Phil, the leading providers are blending a holistic approach to automation with broad transformational capabilities. Top of the tree is Accenture who is complementing its consulting capabilities and a plethora of third party tools with its new proprietary Accenture Robotics Solution. The solution is modular and able to integrate optional technologies for each client, for example, by using Google or Facebook APIs when needed. Deloitte is the strongest riser in the RPA Premier League Table by pushing a holistic transformation agenda. Cognizant’s automation team within the Emerging Business Accelerator (EBA) is at the vanguard of educating the market place on the implications of automation. Close behind the leaders is EY and TCS. EY has embedded its RPA approach into the broader Smart Automation Framework with a strong focus on transformational projects helping clients to move toward self-service and CoEs. Conceptually, EY is moving toward the notion of the OneOffice. TCS’ RPA approach has significantly matured, in particular by embracing a hybrid tool strategy and by focusing its go-to-market around nuanced use cases. However, the context is by no means just BPO centric scenarios. Atos and Capgemini are examples for driving RPA tool sets into application management scenarios. Alsbridge stands out as one of the few sourcing advisors, and the only one with a global presence to expand its capabilities into RPA implementations. These capabilities were a key consideration for the acquisition by ISG.
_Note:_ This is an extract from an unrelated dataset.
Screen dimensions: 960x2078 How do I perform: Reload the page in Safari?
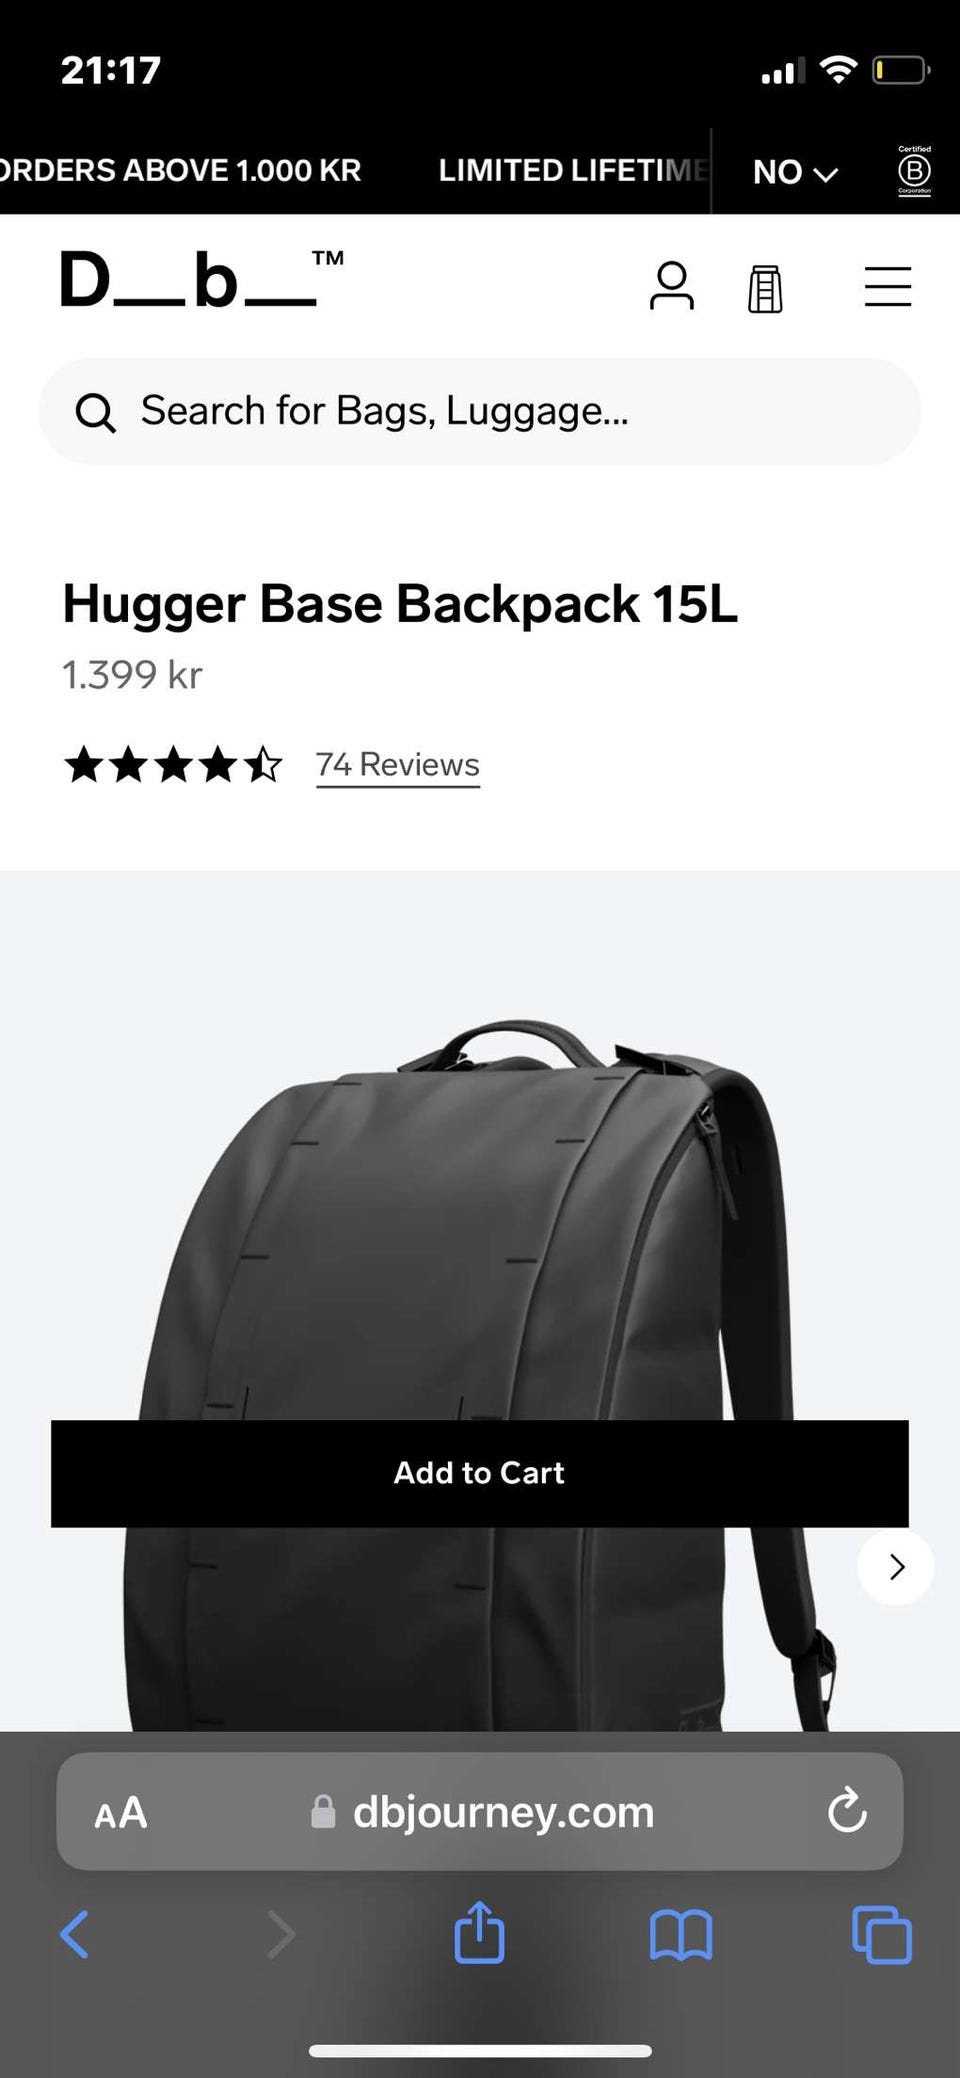(847, 1810)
Gazing into a crystal ball, what can we expect for 2017?
If I would have all the answer, Phil, I could make a lot of money. But on a serious side, two issues are standing out for me. First, M&A will accelerate and disrupt the market. Following on from the acquisitions of Alsbridge and Automic, leading tool providers as well as the leading pure-plays are likely to be absorbed by acquisitions of the next 18 months. This might lead to more proprietary tools being developed, both to mitigate those risks but also to allow for broader functionalities. At the same time, go-to-market strategies have to be adapted as the large management consultancies will play an increasingly dominant role as RPA deployments will pivot around transformational projects. Second, the rise of Virtual Agents. We will see increasing traction of virtual agents that will fundamentally change the notion of service agents. These deployments will push more holistic automation approaches while disrupting workforces. Thus, these agents will increasingly offer broad management capabilities such analytics and integration capabilities for code and files. Therefore, the focus will shift toward enabling a seamless customer journey underpinned by broad knowledge libraries, dynamic case management and above everything else NLP. Thus, RPA will have to be part of ever more holistic automation approaches.